Wednesday, June 24, 2020

Dungeons and Dragons: Advantage

D20 and Random Events

In the game Dungeons and Dragons, the success or failure of an event is determined by rolling a 20 sided die (D20): higher is better. If you need to roll 11 or higher you have a 50% chance of success. If another event requires 10 or better you now have a 55% chance for success. Each point the roll goes up or down is worth 5%. Often times, rolling a 20 is a critical success and a 1 is a critical failure; critical means it's extra good/bad.

Advantage

Sometimes things are really going your way and you roll with advantage. Sometimes things are not in your favor and you roll with disadvantage. When rolling with advantage, roll two dice and pick the higher. When rolling with disadvantage, roll two dice and pick the lower. How do advantage and disadvantage affect the chance of getting a 20 or 1?

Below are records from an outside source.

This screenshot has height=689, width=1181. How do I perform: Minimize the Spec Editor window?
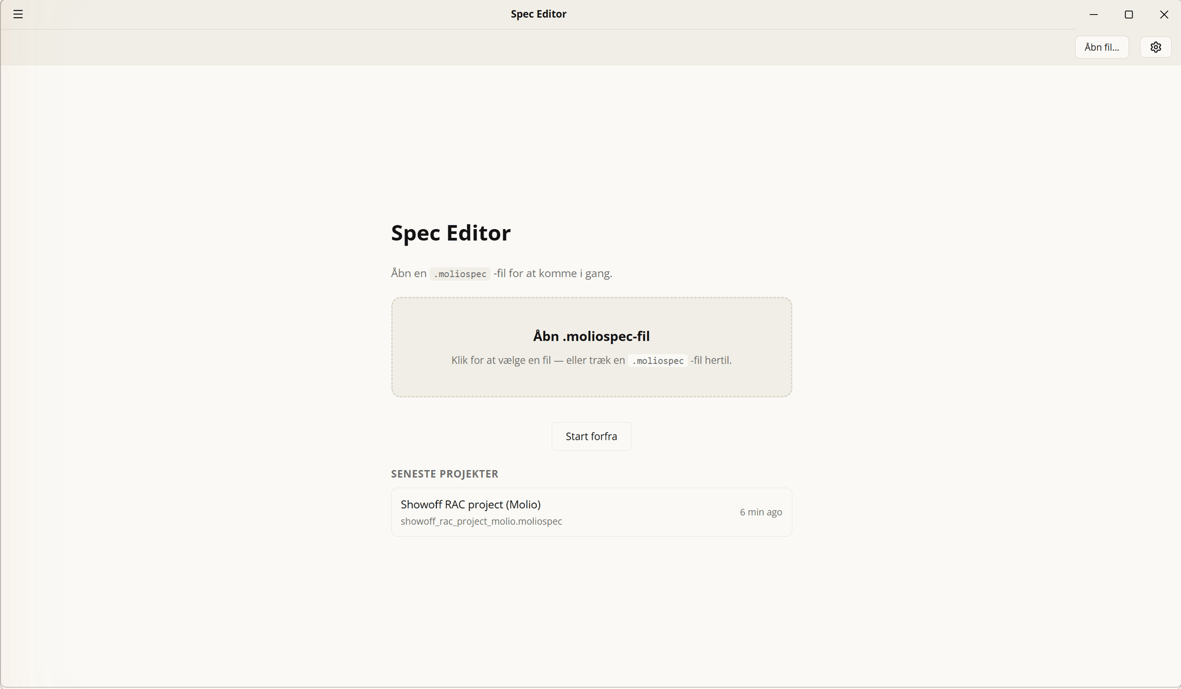1094,14
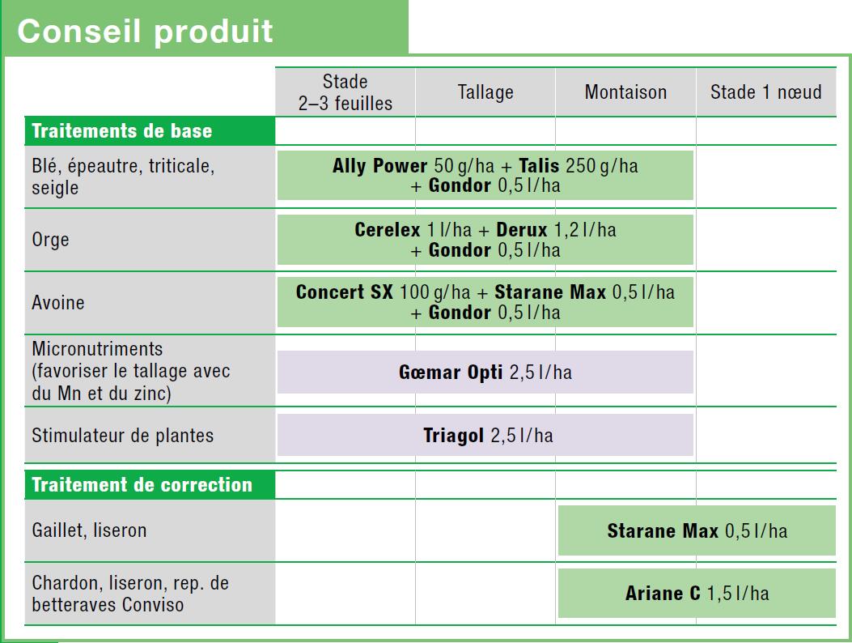The image size is (852, 643).
Task: Click the Traitement de correction section label
Action: 142,485
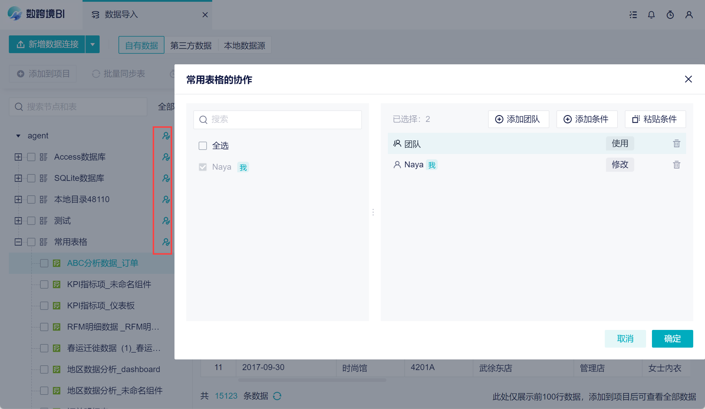Viewport: 705px width, 409px height.
Task: Click the timer clock icon in header
Action: (670, 15)
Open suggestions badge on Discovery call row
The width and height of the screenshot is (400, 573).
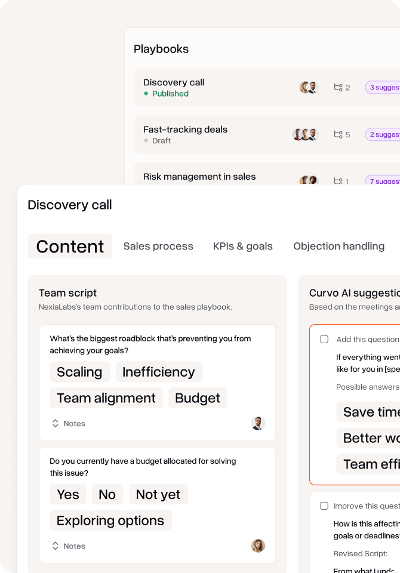tap(383, 88)
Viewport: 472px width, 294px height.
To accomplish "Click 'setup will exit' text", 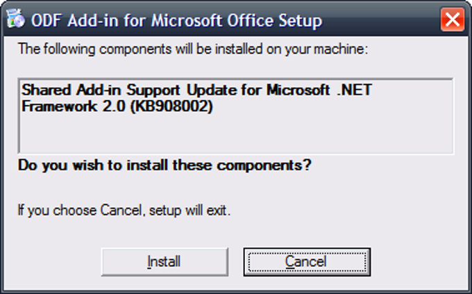I will click(x=189, y=211).
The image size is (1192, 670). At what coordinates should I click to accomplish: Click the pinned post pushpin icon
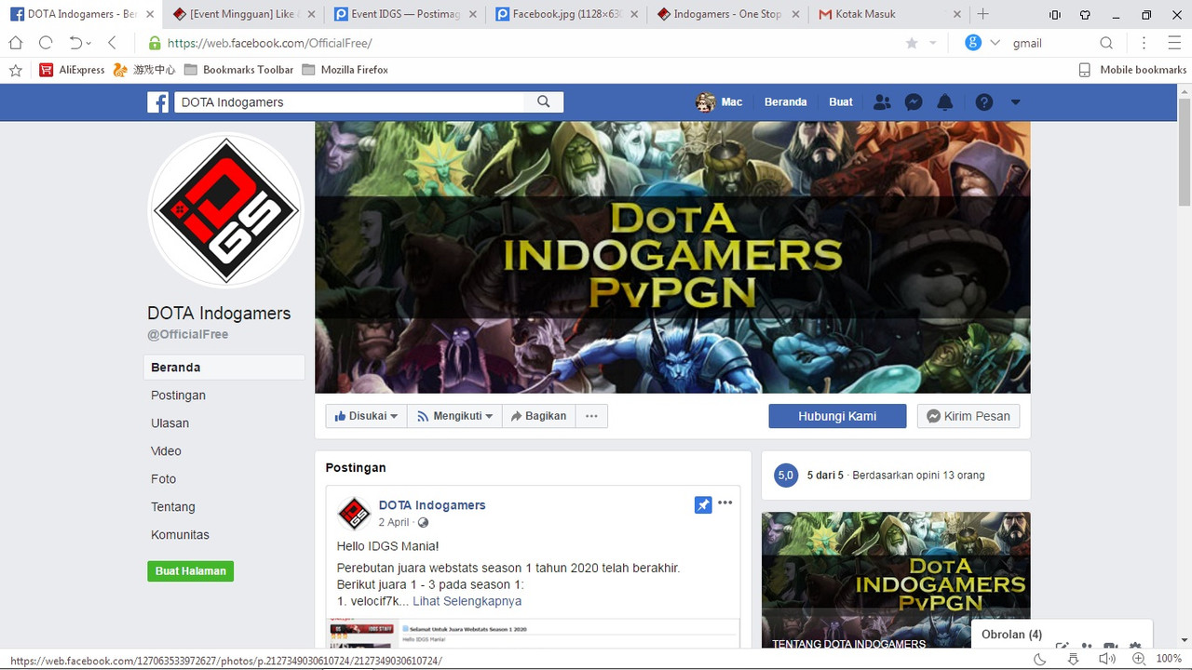[703, 504]
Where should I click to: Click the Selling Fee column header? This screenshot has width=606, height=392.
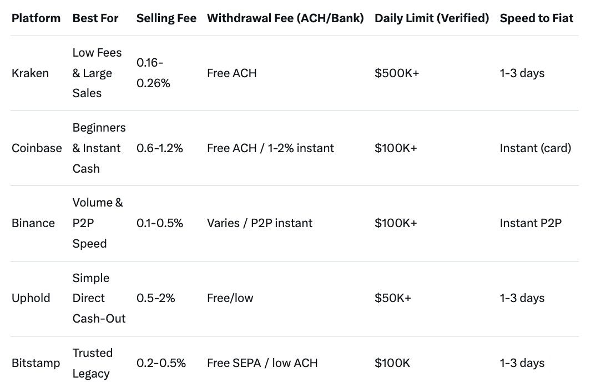[x=166, y=18]
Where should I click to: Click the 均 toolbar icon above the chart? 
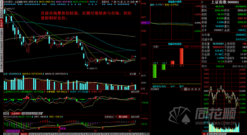tap(118, 2)
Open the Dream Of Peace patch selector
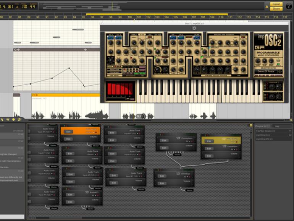 (x=268, y=72)
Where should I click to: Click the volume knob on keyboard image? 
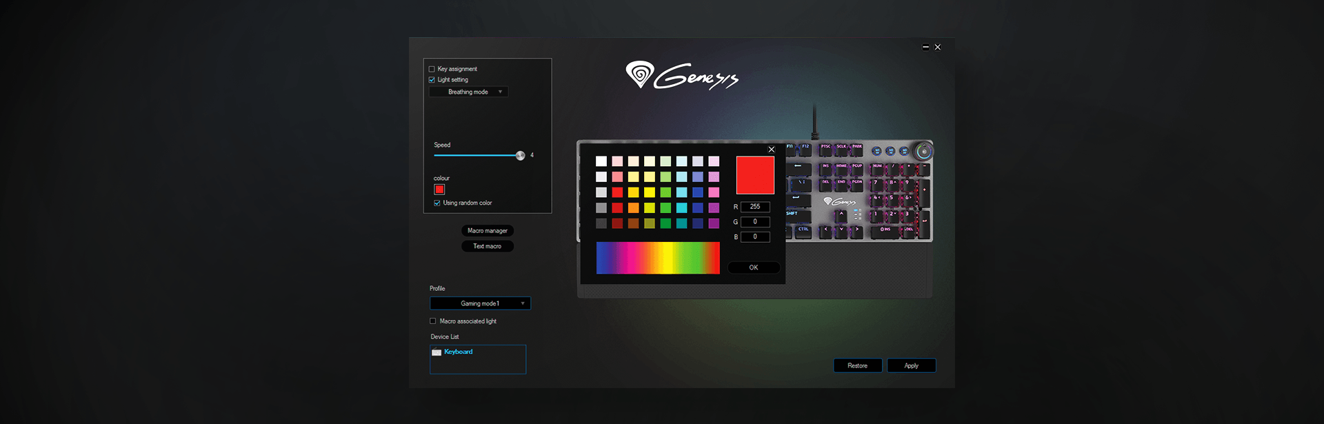coord(923,152)
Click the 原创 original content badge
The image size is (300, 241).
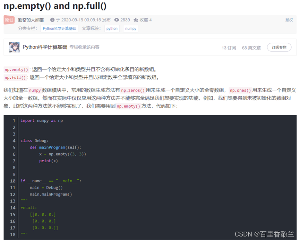point(9,20)
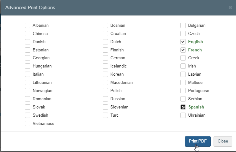Screen dimensions: 236x152
Task: Check the Albanian checkbox
Action: pos(28,25)
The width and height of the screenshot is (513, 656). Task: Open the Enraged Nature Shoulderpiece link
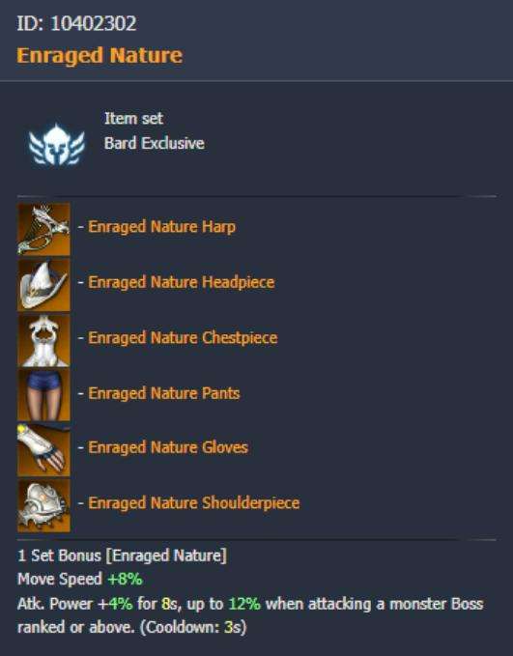pyautogui.click(x=194, y=503)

When rolling without advantage or disadvantage, the probability of getting a 20 or a 1 is 1/20 = 0.05 or 5%. The probability of not getting a twenty 1 - 1/20 = 19/20.

P20    <- 0.05
Pnot20 <- 1-P20

When you have advantage, to not get a 20, you have to not roll a 20 twice. The probability of getting a 20 is (1 - the proability of not getting a 20 twice), and as you can see below, is almost 10%. Advantage about doubles you chance of getting a 20. But you probability guessed that since you're rolling twice. :) The chance of getting a 1 is 0.05^2=0.0025, almost 0!

Pnot20*Pnot20

## [1] 0.9025

1 - Pnot20*Pnot20

## [1] 0.0975

How will advantage and disadvantage affect the average roll? This time let's estimate the answer using a simulation. A 1000 trials will give a good estimate.

Trials <-10000

Below we simulate rolling two D20s

set.seed(1)
x <- sample(1:20,Trials,replace = TRUE)
y <- sample(1:20,Trials,replace = TRUE)

When we have advantage, roll two D20 and pick the max. With disadvantage roll two D20 and pick the min.

RollsWithAdvantage <- apply(cbind(x,y), 1,max)
Advantage    <-mean(RollsWithAdvantage)
RollsWithDisadvantage <- apply(cbind(x,y), 1,min)
Disadvantage <-mean(RollsWithDisadvantage)

Below is the simulated advantage mean, the calculated mean of a regular D20 roll, and the simulated disadvantage mean. Advantage adds about 3.4 points and disadvantage subtracts 3.4 or about +/- 17%.

Advantage

## [1] 13.8863

mean(1:20)

## [1] 10.5

Disadvantage

## [1] 7.1287

Below are 3 figures with histograms. The first histogram is made with 10,000 simulated D20 advantage rolls. Advantage moves a lot of probability to the right. The second histogram is made using 10,000 simulated D20 regular rolls. The histogram is approximately flat and each number is at about 0.05% and that's what we calculated. The last histogram is made with 10,000 simulated D20 disadvantage rolls. Disadvantage moves an equal amount to the left.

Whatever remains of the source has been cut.